Dat schrijft Picnic vandaag in een persbericht, waarmee het bestel- en logistieke bedrijf laat zien dat de melkfabriek niet meer nodig is. Dat is een revolutie in de zuivelindustrie. Tot voor kort moest melk eerst bij de boer worden opgehaald, naar de fabriek gereden om daar verwerkt te worden tot een homogeen product dat altijd hetzelfde smaakt en vervolgens weer weggebracht naar distributiecentra van supermarkten. Dankzij een door de Nederlandse, wereldwijd opererende melkmachinemaker Lely ontwikkelde melkverwerkingsinstallatie die direct gekoppeld is aan de Lely-melkmachine van de boer, hoeft dat allemaal niet meer.

Melkrobot
Een volautomatische melkrobot geeft de koe de vrijheid zelf te bepalen wanneer ze gemolken wordt, waarna de melk direct wordt gepasteuriseerd en gebotteld in een geavanceerde minimelkfabriek. Niet alleen is de melk als hij bezorgd wordt daardoor vers, de unieke smaak en kwaliteit blijven optimaal behouden. Bovendien is de melk goed voor dier en boer: de koeien hebben ‘vrij koeverkeer’ en de familie Oostdam krijgt een eerlijke prijs voor de ambachtelijke boerderijmelk.

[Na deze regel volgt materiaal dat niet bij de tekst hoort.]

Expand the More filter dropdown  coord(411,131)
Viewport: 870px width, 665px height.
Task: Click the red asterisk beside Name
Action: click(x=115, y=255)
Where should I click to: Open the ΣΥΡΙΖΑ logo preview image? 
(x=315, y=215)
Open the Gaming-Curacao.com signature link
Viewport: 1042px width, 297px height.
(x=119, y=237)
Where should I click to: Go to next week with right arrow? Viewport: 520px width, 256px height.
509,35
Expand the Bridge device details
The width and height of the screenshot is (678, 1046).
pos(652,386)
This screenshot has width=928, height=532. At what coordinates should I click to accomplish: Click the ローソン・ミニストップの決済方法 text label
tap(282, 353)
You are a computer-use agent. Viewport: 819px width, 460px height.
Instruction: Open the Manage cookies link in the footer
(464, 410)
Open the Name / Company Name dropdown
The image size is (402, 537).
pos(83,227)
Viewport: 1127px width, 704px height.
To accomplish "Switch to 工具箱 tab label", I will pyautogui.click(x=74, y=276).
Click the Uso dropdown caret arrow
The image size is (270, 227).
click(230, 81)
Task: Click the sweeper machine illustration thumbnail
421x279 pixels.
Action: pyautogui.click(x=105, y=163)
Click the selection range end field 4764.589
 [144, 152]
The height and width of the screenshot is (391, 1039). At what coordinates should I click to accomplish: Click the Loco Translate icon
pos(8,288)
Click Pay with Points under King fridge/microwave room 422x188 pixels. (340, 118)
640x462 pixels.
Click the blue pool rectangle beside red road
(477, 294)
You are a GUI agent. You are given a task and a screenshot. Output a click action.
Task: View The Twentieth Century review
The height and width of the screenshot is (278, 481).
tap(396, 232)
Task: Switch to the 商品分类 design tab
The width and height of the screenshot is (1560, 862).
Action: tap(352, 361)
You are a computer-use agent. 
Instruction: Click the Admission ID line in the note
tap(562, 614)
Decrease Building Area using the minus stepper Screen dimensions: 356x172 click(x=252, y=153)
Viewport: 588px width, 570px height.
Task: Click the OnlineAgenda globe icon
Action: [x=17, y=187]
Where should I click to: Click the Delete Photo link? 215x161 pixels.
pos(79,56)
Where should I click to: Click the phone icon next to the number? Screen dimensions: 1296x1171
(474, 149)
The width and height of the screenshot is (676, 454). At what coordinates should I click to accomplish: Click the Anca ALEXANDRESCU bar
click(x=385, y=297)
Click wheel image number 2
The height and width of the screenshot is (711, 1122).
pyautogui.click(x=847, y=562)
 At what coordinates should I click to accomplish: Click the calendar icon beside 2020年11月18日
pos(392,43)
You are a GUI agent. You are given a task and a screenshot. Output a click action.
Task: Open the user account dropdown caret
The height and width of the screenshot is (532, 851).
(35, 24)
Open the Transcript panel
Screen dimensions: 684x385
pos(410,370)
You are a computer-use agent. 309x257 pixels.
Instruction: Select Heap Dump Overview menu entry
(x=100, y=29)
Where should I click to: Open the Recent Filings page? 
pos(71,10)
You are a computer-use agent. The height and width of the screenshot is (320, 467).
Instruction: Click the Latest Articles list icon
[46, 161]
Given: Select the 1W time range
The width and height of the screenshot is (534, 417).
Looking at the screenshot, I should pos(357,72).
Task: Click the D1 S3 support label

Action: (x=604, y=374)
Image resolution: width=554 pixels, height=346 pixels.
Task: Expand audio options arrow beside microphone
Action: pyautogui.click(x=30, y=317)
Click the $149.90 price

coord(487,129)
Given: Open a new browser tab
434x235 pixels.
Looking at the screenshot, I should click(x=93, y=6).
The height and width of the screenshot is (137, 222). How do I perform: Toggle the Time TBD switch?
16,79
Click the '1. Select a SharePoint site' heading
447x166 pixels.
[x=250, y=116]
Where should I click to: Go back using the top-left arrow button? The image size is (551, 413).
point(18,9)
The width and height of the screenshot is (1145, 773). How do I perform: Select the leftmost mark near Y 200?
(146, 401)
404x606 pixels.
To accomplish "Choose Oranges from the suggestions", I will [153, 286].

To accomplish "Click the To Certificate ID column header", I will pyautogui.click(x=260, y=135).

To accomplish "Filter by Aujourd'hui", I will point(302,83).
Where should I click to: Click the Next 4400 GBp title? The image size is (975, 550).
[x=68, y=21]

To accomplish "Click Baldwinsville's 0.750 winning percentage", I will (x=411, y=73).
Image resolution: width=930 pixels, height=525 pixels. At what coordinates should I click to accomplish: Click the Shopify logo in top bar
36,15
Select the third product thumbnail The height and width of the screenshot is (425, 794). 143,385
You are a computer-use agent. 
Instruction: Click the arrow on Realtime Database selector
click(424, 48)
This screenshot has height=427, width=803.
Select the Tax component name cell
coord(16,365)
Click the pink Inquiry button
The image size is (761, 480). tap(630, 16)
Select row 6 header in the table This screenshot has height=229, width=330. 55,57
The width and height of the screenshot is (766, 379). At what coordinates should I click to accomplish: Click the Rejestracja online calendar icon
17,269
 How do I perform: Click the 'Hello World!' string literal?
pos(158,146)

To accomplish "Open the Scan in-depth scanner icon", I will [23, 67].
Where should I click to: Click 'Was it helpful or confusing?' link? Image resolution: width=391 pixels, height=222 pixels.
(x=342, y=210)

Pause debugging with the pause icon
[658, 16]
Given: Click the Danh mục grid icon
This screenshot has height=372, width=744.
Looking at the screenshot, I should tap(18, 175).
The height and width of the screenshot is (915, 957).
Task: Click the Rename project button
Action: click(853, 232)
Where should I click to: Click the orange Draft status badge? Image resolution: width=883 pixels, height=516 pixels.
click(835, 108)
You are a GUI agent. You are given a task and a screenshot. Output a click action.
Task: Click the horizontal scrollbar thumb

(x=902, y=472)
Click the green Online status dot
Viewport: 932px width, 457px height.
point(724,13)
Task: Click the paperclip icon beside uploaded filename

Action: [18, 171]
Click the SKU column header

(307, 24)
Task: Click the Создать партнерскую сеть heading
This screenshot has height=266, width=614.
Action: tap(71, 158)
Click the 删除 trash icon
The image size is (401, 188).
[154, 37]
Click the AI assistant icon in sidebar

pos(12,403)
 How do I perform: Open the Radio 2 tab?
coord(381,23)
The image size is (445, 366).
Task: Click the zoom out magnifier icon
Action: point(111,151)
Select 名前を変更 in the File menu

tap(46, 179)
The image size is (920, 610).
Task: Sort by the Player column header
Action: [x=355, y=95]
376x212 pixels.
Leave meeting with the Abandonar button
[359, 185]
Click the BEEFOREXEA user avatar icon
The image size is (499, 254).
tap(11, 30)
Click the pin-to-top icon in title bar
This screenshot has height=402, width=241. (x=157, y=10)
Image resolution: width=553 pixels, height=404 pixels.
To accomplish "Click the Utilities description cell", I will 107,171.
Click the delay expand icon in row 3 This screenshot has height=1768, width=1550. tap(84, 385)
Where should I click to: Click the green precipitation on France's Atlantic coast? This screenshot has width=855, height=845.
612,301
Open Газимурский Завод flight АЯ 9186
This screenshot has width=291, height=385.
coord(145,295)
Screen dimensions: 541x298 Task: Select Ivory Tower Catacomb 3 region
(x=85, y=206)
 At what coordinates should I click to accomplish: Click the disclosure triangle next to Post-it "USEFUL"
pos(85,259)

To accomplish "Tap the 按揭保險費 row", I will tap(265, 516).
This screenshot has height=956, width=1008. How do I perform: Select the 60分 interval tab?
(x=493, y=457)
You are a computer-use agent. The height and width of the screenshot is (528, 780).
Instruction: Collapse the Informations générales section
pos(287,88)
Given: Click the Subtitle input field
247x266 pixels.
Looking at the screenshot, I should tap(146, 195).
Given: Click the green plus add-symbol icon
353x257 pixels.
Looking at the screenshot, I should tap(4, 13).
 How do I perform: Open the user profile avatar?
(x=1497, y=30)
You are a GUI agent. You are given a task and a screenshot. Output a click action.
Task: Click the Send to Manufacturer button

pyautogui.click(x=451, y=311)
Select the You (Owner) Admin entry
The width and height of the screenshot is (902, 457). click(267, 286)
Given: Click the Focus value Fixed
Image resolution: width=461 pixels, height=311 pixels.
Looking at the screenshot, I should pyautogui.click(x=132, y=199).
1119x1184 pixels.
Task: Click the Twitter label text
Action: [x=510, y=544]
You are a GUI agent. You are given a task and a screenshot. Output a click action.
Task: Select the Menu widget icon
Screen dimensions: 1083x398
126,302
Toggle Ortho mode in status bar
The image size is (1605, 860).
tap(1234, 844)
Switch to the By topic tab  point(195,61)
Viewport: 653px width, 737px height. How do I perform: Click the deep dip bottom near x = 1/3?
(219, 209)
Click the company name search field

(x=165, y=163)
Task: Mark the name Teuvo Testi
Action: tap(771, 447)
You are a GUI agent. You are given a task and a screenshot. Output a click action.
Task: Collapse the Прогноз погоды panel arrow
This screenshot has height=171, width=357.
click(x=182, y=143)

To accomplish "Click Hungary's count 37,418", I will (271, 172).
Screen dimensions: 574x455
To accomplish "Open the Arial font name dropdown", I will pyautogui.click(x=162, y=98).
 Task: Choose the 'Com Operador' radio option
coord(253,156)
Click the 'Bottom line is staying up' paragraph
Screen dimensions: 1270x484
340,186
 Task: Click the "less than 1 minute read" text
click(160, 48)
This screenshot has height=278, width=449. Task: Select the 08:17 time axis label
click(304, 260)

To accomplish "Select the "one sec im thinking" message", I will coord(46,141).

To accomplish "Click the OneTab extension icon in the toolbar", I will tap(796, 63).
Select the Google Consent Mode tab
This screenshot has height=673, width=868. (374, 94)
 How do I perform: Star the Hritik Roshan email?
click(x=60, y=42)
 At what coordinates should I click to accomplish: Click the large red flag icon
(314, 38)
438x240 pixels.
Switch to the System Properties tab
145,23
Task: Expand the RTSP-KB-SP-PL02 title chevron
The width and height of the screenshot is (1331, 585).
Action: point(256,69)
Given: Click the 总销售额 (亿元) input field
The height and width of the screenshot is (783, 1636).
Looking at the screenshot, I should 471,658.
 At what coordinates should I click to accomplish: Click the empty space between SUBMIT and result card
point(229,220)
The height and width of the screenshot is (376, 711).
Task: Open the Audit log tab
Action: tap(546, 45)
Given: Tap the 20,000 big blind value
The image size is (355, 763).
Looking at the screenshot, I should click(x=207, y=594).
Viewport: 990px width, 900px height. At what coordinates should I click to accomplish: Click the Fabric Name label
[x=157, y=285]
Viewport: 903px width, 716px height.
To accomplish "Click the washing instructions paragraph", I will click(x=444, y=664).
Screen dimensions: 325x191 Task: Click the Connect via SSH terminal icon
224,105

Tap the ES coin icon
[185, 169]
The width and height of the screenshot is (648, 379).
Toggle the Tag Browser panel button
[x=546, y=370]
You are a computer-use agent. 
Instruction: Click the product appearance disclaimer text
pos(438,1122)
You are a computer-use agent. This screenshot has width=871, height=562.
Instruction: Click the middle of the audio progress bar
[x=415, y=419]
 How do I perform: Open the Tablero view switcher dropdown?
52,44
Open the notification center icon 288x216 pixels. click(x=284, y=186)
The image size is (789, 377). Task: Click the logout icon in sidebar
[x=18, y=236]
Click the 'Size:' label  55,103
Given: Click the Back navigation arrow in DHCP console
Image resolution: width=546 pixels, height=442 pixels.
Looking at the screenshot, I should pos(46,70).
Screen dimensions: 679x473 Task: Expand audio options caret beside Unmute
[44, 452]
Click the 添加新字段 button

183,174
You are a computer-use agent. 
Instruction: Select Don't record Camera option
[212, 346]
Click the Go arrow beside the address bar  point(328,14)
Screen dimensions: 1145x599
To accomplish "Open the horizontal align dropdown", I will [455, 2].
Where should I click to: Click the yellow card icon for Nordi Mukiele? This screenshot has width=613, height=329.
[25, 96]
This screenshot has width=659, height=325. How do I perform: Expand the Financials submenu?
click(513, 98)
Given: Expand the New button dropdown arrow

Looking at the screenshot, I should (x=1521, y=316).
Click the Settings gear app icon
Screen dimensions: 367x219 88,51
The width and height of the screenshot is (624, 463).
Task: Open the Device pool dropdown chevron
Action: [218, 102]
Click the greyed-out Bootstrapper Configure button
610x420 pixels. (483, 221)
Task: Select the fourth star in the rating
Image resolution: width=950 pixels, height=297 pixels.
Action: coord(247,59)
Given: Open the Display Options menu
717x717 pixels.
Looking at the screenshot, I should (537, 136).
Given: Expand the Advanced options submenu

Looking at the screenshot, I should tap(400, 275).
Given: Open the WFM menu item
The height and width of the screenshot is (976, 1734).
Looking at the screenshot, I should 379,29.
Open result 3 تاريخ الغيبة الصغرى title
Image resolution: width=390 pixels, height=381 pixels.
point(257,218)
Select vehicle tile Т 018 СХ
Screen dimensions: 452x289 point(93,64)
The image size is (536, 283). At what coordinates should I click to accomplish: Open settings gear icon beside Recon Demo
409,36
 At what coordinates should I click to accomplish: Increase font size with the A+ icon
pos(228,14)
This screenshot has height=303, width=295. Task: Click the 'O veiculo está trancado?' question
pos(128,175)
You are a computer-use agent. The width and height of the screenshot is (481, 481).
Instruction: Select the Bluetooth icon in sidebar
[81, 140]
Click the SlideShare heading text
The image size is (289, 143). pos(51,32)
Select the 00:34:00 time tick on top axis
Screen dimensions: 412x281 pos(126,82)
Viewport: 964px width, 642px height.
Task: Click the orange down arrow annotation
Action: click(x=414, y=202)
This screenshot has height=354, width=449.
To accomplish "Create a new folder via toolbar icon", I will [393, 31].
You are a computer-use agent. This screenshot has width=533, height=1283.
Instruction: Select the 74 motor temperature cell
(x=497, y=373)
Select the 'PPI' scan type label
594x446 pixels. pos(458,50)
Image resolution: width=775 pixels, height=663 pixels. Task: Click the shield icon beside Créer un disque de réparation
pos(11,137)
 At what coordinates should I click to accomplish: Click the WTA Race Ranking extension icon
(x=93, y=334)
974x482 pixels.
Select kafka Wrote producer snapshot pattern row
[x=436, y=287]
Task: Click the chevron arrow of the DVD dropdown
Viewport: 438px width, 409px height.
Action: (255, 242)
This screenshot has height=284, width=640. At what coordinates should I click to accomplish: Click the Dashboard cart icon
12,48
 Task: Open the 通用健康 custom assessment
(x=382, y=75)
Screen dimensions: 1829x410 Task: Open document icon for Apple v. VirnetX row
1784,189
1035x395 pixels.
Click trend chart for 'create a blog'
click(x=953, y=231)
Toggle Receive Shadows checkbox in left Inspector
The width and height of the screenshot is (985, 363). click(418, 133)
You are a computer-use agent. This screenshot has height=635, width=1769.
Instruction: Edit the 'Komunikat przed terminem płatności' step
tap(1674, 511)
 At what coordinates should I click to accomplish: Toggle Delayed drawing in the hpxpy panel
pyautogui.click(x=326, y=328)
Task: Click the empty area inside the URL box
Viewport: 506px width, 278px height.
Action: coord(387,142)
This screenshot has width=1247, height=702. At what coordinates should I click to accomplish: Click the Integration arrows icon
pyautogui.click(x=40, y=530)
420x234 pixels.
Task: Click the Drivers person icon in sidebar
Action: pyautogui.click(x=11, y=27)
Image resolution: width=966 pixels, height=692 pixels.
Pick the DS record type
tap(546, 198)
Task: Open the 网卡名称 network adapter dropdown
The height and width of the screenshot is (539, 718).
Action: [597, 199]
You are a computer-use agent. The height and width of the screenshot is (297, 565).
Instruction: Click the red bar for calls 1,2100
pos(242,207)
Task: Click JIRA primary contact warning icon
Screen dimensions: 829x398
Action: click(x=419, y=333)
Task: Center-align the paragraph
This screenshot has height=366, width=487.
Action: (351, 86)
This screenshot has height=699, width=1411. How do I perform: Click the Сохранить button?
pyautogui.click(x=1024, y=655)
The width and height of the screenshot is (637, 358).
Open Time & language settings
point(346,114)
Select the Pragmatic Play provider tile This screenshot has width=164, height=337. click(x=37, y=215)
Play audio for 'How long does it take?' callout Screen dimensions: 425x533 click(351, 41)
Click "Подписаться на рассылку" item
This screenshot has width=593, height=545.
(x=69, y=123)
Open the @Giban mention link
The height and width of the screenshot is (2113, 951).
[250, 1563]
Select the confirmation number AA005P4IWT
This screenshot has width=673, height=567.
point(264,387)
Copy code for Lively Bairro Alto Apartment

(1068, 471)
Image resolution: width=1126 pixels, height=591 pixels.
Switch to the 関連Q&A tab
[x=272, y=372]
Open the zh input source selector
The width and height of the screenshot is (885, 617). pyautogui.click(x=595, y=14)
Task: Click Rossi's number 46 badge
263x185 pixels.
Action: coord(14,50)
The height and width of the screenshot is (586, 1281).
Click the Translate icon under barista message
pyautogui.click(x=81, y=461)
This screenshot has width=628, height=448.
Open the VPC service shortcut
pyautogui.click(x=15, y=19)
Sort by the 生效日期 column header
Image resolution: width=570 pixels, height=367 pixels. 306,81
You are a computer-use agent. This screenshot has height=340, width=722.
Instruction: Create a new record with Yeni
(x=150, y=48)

“De keten is extreem kort, de melk is supervers en klanten weten precies waar de melk vandaan komt, dat vinden ze steeds belangrijker”, zegt Michiel Muller van Picnic. “Daarnaast vinden we dierenwelzijn en een eerlijke prijs voor deze ambachtelijke boerenmelk belangrijk.”

In de samenwerking met de boerderij van de familie Oostdam staat de gezondheid van de koe centraal. Ook vindt de familie een lage footprint en comfort voor de koeien belangrijk. In de serrestal bepalen de koeien zelf wanneer ze gemolken worden en mogen ze naar buiten als het weer het toelaat.

Mijn Melk
Familieboerderij Oostdam is de tweede in Nederland die gaat werken met de minimelkfabriek van Lely en zich aansluit bij Mijn Melk, een platform voor boeren die hun melk zelf verwerken en verkopen, zonder tussenkomst van een zuivelverwerker.

“Doordat we de melk zelf verwerken in een minimelkfabriek maken we de boerderij gereed voor de volgende generatie boeren”, zegt Yvonne Oostdam. Oudste zoon Niels (21) staat al in de startblokken en heeft de dagelijkse leiding over de geavanceerde minimelkfabriek.

Lely is opgericht in 1948. Het bedrijf ontwikkelt robotica en datasystemen die de koe centraal stellen en bijdragen aan dierenwelzijn, flexibiliteit en productie op het melkveebedrijf. Het hoofdkantoor staat in het Zuid-Hollandse Maassluis. De Lely Group telt wereldwijd 1.600 medewerkers en is in meer dan 40 landen actief.